Seller Closing Costs
Sellers typically pay 5–9% of the sale price at closing:
- Real estate agent commissions: Traditionally 5–6% of the sale price split between buyer and seller agents. Under 2024 NAR settlement changes, commission structures are evolving — buyer agent compensation is now separately negotiated.
- Seller's title insurance: In some states the seller pays; in others the buyer pays; in some, it is negotiated.
- Transfer taxes: Often split between buyer and seller depending on local custom.
- Outstanding liens: Seller must pay off any existing liens, second mortgages, or judgments at closing.
- Seller concessions: If negotiated, the seller may pay some of the buyer's closing costs as part of the purchase agreement.
How to Reduce Your Closing Costs
Shop Multiple Lenders
Lender fees (origination, underwriting, processing) vary significantly. Getting quotes from 3+ lenders and comparing the Loan Estimate (specifically pages 2 and 3, which break down all fees) can save $1,000–$3,000. Compare APR, not just rate — APR factors in lender fees and gives you a true cost comparison.
Negotiate Seller Concessions
You can ask the seller to cover some of your closing costs as part of the offer. Seller concessions have limits depending on loan type:
- Conventional loans: 3% (LTV 90%+), 6% (LTV 75%–90%), 9% (LTV below 75%)
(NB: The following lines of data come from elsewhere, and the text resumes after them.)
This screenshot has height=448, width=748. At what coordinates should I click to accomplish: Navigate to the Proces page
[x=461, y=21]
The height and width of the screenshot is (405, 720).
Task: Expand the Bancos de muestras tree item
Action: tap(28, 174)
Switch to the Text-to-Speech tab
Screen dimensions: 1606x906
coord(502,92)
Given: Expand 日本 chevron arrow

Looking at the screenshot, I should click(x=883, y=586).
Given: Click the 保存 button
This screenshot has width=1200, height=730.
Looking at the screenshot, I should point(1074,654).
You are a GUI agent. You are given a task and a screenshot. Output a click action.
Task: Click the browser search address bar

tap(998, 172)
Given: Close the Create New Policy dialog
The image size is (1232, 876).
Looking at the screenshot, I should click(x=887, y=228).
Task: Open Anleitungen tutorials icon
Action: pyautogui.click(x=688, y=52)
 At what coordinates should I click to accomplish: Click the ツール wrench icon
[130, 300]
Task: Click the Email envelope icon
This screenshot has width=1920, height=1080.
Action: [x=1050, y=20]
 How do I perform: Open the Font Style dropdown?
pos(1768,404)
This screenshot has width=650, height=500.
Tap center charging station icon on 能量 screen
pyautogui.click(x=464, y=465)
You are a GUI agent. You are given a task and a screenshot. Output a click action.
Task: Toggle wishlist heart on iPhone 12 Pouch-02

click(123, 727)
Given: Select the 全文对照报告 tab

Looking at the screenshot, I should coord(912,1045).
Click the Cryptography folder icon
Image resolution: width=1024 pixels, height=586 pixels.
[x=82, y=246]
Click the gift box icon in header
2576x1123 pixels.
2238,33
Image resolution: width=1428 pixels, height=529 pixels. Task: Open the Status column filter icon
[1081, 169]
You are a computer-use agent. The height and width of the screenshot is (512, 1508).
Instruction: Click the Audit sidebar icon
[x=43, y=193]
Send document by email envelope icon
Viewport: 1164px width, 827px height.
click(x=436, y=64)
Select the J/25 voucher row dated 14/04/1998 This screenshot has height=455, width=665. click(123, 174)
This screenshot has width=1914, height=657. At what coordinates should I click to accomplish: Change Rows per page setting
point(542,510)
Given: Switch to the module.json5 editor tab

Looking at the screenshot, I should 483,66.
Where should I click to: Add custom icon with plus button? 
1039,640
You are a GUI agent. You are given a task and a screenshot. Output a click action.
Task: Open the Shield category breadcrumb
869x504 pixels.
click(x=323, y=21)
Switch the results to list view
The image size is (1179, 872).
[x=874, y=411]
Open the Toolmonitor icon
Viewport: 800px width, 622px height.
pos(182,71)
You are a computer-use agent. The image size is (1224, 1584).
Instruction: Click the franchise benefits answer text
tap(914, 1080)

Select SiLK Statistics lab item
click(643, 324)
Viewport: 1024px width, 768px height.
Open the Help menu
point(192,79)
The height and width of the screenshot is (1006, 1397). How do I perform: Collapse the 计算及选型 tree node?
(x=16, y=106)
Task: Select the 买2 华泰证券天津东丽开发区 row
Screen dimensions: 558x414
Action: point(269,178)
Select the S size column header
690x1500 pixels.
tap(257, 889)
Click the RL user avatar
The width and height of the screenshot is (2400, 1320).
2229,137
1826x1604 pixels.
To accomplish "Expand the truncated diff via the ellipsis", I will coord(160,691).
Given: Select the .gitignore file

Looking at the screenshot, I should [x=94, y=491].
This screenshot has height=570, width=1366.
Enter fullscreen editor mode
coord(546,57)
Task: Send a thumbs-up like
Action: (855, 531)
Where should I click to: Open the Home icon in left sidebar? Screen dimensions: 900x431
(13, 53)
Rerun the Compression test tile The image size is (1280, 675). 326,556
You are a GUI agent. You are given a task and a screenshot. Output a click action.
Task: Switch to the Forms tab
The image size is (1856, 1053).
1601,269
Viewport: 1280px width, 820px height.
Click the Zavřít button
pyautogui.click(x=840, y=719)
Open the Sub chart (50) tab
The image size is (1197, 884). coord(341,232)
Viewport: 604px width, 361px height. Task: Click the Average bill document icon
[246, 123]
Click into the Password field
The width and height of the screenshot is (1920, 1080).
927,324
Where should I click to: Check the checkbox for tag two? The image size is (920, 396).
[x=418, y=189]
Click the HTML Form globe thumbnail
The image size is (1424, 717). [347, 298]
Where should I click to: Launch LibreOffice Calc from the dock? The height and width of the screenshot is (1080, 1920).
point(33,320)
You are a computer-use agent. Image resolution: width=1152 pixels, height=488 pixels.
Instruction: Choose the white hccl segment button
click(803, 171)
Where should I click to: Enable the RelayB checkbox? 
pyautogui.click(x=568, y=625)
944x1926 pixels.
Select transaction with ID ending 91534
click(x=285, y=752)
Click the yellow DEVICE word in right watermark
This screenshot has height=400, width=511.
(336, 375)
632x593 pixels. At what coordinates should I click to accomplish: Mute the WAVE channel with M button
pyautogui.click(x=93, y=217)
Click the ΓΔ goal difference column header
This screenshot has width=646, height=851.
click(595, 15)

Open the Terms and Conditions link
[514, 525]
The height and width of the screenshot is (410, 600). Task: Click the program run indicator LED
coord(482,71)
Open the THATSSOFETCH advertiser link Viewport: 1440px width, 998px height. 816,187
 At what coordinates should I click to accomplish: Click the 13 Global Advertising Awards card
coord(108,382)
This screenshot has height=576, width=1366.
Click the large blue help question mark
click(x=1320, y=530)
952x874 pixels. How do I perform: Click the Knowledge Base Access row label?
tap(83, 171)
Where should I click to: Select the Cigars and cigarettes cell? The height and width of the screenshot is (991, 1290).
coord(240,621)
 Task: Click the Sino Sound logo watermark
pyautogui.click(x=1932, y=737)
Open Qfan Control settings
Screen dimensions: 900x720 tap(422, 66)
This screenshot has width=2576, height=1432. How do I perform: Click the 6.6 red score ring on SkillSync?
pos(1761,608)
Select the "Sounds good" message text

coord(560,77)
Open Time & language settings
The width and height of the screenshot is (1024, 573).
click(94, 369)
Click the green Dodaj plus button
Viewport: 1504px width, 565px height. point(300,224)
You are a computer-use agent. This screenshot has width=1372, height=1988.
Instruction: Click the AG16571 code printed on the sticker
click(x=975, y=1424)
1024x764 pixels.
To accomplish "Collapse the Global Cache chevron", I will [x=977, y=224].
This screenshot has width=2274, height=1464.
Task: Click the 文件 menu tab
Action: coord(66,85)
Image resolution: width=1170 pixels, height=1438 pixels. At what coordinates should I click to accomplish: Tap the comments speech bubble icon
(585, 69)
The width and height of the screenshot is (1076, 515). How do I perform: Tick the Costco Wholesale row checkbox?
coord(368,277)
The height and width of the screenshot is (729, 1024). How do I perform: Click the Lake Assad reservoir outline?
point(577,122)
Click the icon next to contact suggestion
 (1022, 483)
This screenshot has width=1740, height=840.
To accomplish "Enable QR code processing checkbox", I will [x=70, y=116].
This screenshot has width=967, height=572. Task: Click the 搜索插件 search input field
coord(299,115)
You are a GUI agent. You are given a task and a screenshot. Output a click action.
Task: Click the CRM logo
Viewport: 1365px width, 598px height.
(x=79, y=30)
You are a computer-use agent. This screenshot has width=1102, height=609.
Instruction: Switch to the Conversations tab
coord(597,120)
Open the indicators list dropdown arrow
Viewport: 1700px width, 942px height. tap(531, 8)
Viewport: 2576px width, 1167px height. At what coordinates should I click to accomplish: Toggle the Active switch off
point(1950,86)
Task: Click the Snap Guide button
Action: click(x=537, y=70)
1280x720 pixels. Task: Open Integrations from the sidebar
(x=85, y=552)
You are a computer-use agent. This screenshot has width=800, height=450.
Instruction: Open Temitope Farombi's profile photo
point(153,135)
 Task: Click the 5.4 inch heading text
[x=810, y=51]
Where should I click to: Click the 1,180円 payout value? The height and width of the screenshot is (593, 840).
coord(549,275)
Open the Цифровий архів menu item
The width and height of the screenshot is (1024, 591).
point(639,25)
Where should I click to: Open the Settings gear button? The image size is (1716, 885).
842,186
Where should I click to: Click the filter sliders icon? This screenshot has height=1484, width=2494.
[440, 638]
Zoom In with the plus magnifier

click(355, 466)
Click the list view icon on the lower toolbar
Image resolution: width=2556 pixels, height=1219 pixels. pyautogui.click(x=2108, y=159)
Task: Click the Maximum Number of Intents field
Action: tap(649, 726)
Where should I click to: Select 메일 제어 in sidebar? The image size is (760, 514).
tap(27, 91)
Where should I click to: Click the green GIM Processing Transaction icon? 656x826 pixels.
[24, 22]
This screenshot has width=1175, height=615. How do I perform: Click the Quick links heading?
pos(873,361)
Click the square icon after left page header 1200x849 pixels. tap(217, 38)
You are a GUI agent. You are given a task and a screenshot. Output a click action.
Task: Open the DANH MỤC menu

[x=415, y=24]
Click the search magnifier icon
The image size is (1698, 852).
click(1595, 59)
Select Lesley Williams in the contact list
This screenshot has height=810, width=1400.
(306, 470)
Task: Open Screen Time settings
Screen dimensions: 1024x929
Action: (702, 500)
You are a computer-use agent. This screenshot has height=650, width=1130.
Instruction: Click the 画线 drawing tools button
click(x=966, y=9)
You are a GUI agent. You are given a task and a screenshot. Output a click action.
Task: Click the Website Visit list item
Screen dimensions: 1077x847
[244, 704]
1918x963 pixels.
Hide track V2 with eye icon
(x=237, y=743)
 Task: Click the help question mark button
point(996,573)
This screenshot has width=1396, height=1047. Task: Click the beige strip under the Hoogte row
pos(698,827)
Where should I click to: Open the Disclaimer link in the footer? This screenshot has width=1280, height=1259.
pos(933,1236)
- FHA loans: 6% of purchase price
- VA loans: 4% of purchase price
In a buyer's market, sellers are more open to concessions. In hot markets, asking for concessions may weaken your offer. Your agent will advise on local norms.
Shop for Title and Settlement Services
In most states, you have the right to shop for your own title and settlement company. The lender will give you a list of approved providers, but you are not required to use them. Comparing title quotes can save $300–$800.
Close at Month-End
Prepaid interest is calculated from the closing date to the end of the month. Closing on the last few days of the month minimizes prepaid interest (you only prepay 2–3 days instead of 15+). On a $300,000 loan at 7%, this can save $300–$700 compared to closing at mid-month. The trade-off: month-end closings are busier and more likely to have last-minute delays.
No-Closing-Cost Option
Some lenders offer to cover closing costs in exchange for a higher interest rate (lender credits). There is no free lunch — you pay more in interest over time. But if you plan to sell or refinance within 3–4 years, a no-closing-cost loan may cost less in total than paying closing costs upfront.
The Loan Estimate and Closing Disclosure
Federal law requires lenders to provide two standardized documents:
- Loan Estimate (LE): Received within 3 business days of application. Shows projected closing costs, monthly payment, and loan terms. Use it to compare lenders.
- Closing Disclosure (CD): Received at least 3 business days before closing. Shows the final, confirmed costs. Compare every line to your Loan Estimate.
Some costs cannot increase between LE and CD (origination, transfer taxes). Others can increase up to 10% (third-party services you did not shop). Some costs (prepaids, escrow setup) can change without limit. If something looks off, ask your lender to explain it before closing day.